At Rehoboth Beach, the Never-Changing Eats Are the Appeal
I am a creature of habit. I come by it honestly; so are my parents, who began visiting Rehoboth Beach, Delaware, in the late 1980s and never stopped. For nearly every one of the last 25 years, summer for me has meant trekking out to this tiny seaside town.
Sometimes I wonder why my family never branched out, why we so willingly became creatures of habit. But here’s the truth: There’s something marvelous about eschewing the new in favor of the familiar, of reveling in the warm embrace of memory.
A Brief Introduction to Rehoboth Beach
Founded in the late 19th century as a site for Methodist camp meetings, today Rehoboth is a quaint, family-oriented and LGBT-friendly beach town wildly popular with people from the Mid-Atlantic states, who balloon its population of 1,400 souls to more than 25,000 in summertime. Despite the crowds, Rehoboth Beach remains somewhat off-the-radar to most Americans, which is perhaps why change comes so hard and slow here.
Consider the boardwalk, spectacularly lined with thick wood planks and packed with grubby pizza cafes and tchotchke stalls hawking hermit crab. Stretching a mile long, it is Rehoboth’s beating heart, glorious in a way I imagine the Jersey Shore once was half a century ago, long before it became fodder for reality television.

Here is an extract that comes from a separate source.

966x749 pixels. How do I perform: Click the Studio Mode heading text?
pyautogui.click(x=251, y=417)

Today, trendy kids may flick their fidget spinners and angle for stuffed Pokemon prizes at the beach-front carnival, but the gleaming orange sign for Dolles saltwater taffy — the most defining structure on the boardwalk — looks exactly as it did when first installed back in 1962.
Where to Eat in Rehoboth Beach
The food scene is equally unchanging. Sure, an incredible number of new restaurants and cafes come and go every season (family trips always begin with one loop of the minivan around the main drag to take stock of recent additions). But the decades-old places that anchor every summer, that we plot careful pilgrimage to, remain the same.

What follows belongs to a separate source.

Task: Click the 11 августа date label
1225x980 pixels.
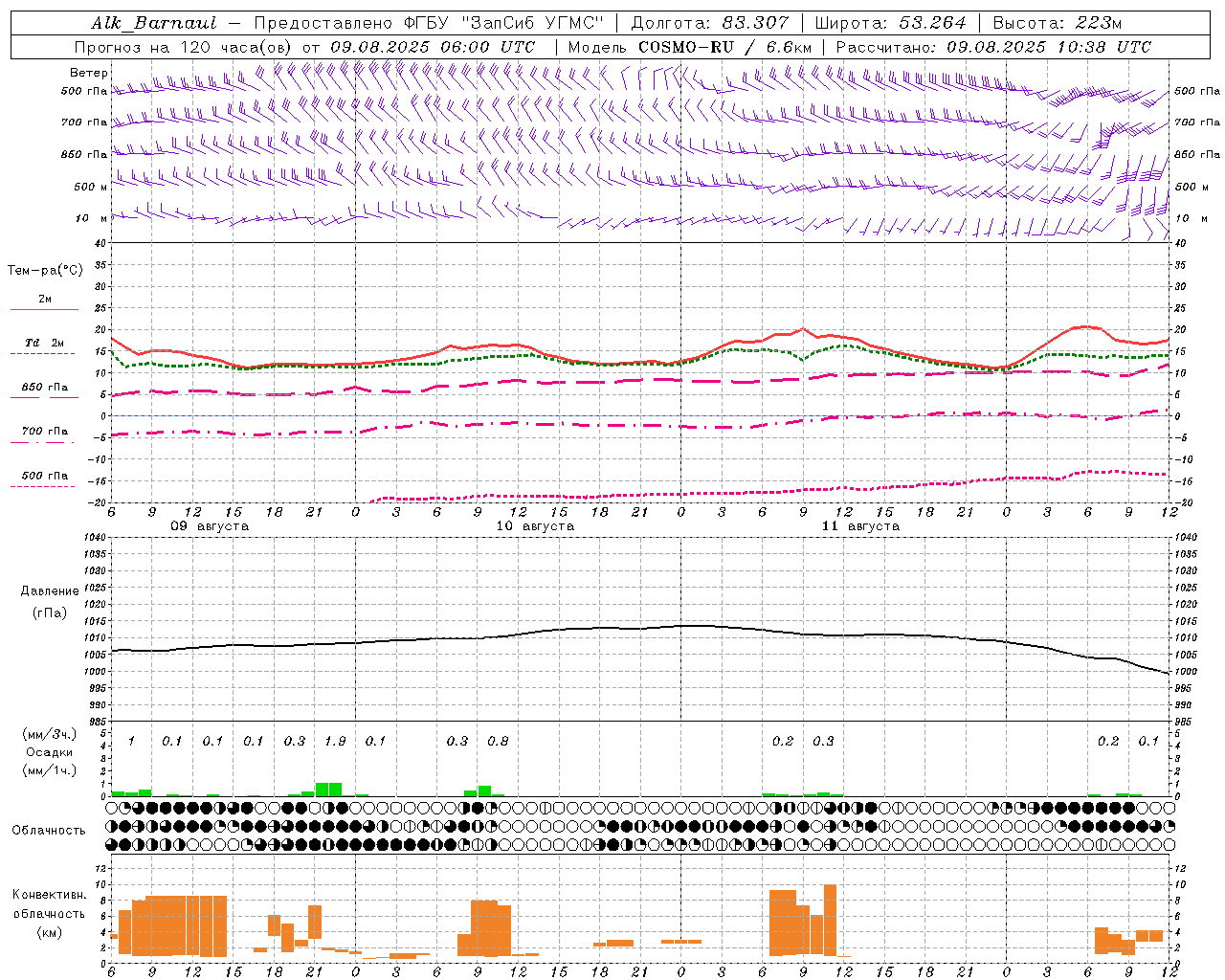Action: (x=860, y=526)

There’s Grotto Pizza, with its crisp-bottomed pies slathered in thick, just-sweet tomato sauce and blanketed with a signature swirl of molten cheese, which gives the pizza the ringed appearance of an ancient log sliced open. Eat a slice too quickly and you’re likely to burn a layer of skin from the roof of your mouth.

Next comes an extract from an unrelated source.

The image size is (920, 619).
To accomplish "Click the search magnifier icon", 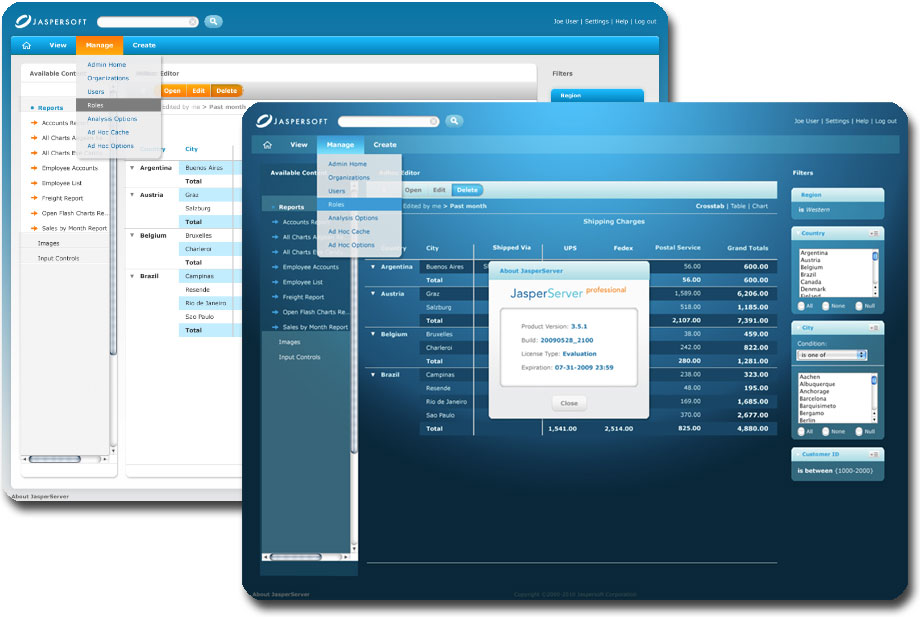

Steps away is Thrasher’s Fries, the standard against which all other french fry purveyors are judged. Here, impossibly crispy fries overflow from large cardboard buckets, soon translucent with peanut oil. They’re given a heavy flourish of salt, a pungent slosh of malt vinegar, and absolutely no ketchup. Requests for that condiment will be met with jeers of derision! (It’s also advisable to protectively cover your fries with one hand spread wide; brazen seagulls congregate in front of Thrasher’s for a reason.)
Gus & Gus is where I go for beachfront gyros and cheesesteaks, served up spectacularly hot and greasy from an ancient griddle. There’s a wonderful timelessness to this place, which was founded in 1956 and doesn’t look to have enjoyed a single update since. Shirtless patrons sit at the formica bar and fake wood-paneled booths, which feature long-out-of-commission tabletop jukeboxes, and there is a distinct sense that the health inspectors might bust in at any moment. They haven’t yet, and I hope it stays that way.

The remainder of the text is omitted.